Going Custom: Blog Creation For Your Business

July 11th, 2011 |

Custom blog creation is one of the greatest tools that a small business can purchase from a qualified SEO company. The reasons are legion, but the greatest benefits can be encapsulated in a few short concepts: content, control, conversions, and character.

Content
Anyone who has even looked sideways at the world of Internet Marketing has heard someone say “CONTENT IS KING”. That’s because it’s true — Google loves fresh content more than just about anything else. In this more than anything else, a blog is a great source of Search Engine love, because by it’s very design, it gives Google what it loves best on a regular schedule of goodness.

Control
By the same token, what SEO experts love more than anything else is a backlink that gives you complete control over all of its aspects. Specifically: the anchor text, the page linked to, the position of that backlink within the content, and the content of the content that surrounds the backlink. It’s very hard to get precise control over all of those aspects of the backlink, but blogs do it nicely.

Conversions
In succession, let’s look at what webmasters love most: to make sales. In most minds, the most important parts of making sales are traffic and conversions — but there’s a factor that seems to slip most people’s minds. Most gurus act as though it’s the landing page alone that determines conversions, but that’s just not the case. A good portion of the ‘convertiblity’ of a given visitor has to do with their state of mind before they get to the landing page — and with a blog, you can set them up to be in a buying state of mind before they reach the page, priming the pump as it were.

Character
And at last, it’s time to pay attention to the surfer. Surfers love to read things that are fun, outrageous, titillating, and zany. Blogs, because they’re expected to be one crazy person’s take on the world, are perfectly allowed to be any or all of those things.

And right there, you’ve got the reason why custom blogs are the best SEO this side of a massive spurt of article writing and distribution — because everyone, from the surfer to the search engine, loves them.

Article Writing and Distribution: The 4 Star Method

July 4th, 2011 |

If there’s one complaint that webmasters have about article writing and distribution, it’s that it takes a long, long time to do it right. Not only do you have to know all of the rules that the biggest, baddest article directory (you know who you are) lays on its writers, but you also have to research and write articles relevant to your business. Then, you have to submit them — and if you don’t syndicate them over at least a dozen directories, you’re losing out on a lot of the potential of those articles. That’s several man-hours just in submissions!

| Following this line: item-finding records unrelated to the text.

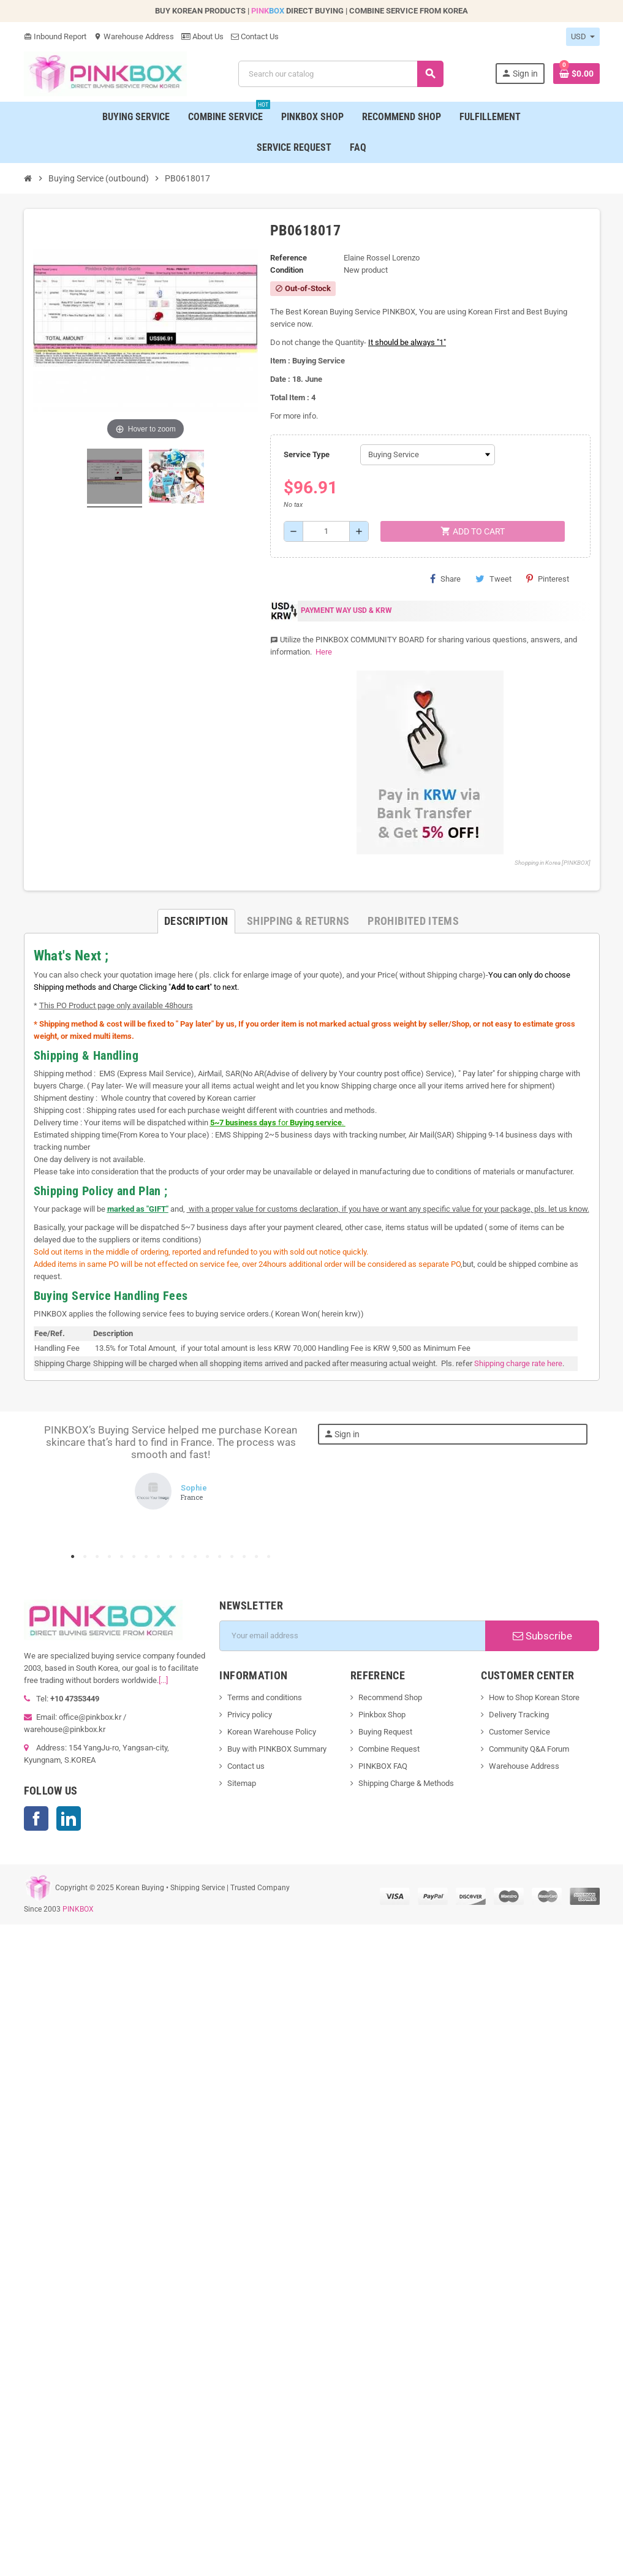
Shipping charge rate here (518, 1363)
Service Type (307, 454)
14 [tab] (232, 1557)
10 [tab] (183, 1557)
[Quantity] (326, 531)
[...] (163, 1680)
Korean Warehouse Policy (271, 1731)
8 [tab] (159, 1557)
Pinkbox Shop (382, 1714)
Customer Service (519, 1731)
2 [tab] (85, 1557)
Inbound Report (55, 36)
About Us (202, 36)
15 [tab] (244, 1557)
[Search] (340, 74)
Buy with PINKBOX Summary (277, 1748)
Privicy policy (249, 1714)
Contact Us (255, 36)
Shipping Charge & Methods (406, 1783)
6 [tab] (134, 1557)
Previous (54, 1485)
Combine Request (389, 1748)
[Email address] (352, 1635)
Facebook (36, 1818)
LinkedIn (68, 1818)
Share (445, 578)
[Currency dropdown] (583, 37)
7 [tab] (146, 1557)
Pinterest (547, 578)
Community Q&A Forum (529, 1748)
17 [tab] (269, 1557)
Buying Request (385, 1731)
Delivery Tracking (519, 1714)
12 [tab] (208, 1557)
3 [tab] (97, 1557)
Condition (286, 270)
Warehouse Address (134, 36)
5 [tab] (122, 1557)
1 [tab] (73, 1557)
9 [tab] (171, 1557)
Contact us (246, 1766)
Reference (288, 257)
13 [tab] (220, 1557)
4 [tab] (110, 1557)
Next (287, 1485)
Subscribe (542, 1636)
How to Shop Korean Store (534, 1697)
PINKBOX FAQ (382, 1766)
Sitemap (241, 1783)
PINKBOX (78, 1909)
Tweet (493, 578)
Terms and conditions (264, 1697)
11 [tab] (195, 1557)
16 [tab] (257, 1557)
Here (323, 651)
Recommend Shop (390, 1697)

So, how do the experts do it? The answer is “very much the same way that they do Forum posting.” That is to say, they start with a subject, they find a source that says something interesting, they rewrite that interesting thing so that it’s in completely different words, and they post it. Only with article writing and distribution, they add a couple of extra steps. The end result is the four-star method.

  • First, they find a source. Sometimes it’s SGoogle News, sometimes it’s EzineArticles, sometimes it’s a cribd document. The point is that they choose source material that is clean, well-written, and of course relevant.
  • Next, they rewrite the source material — often combining two or more sources — and they work in the keyword according to the rules of basic SEO (and EZA, of course).
  • Then, they submit the article to those directories that manually go over all of their entries, and they wait for those to get approved.
  • Finally, they go autosubmit to hundreds of less discerning directories, often after adding a backlink to a copy of the same article on the more discerning directories.

The end result, assuming the writer has a decent command of the English language and actually understands the topic at hand, is a few articles on a few powerful sites that each have dozens of backlinks to them from other iterations of the same article — making them much stronger to the search engines than if they were simple standalone articles.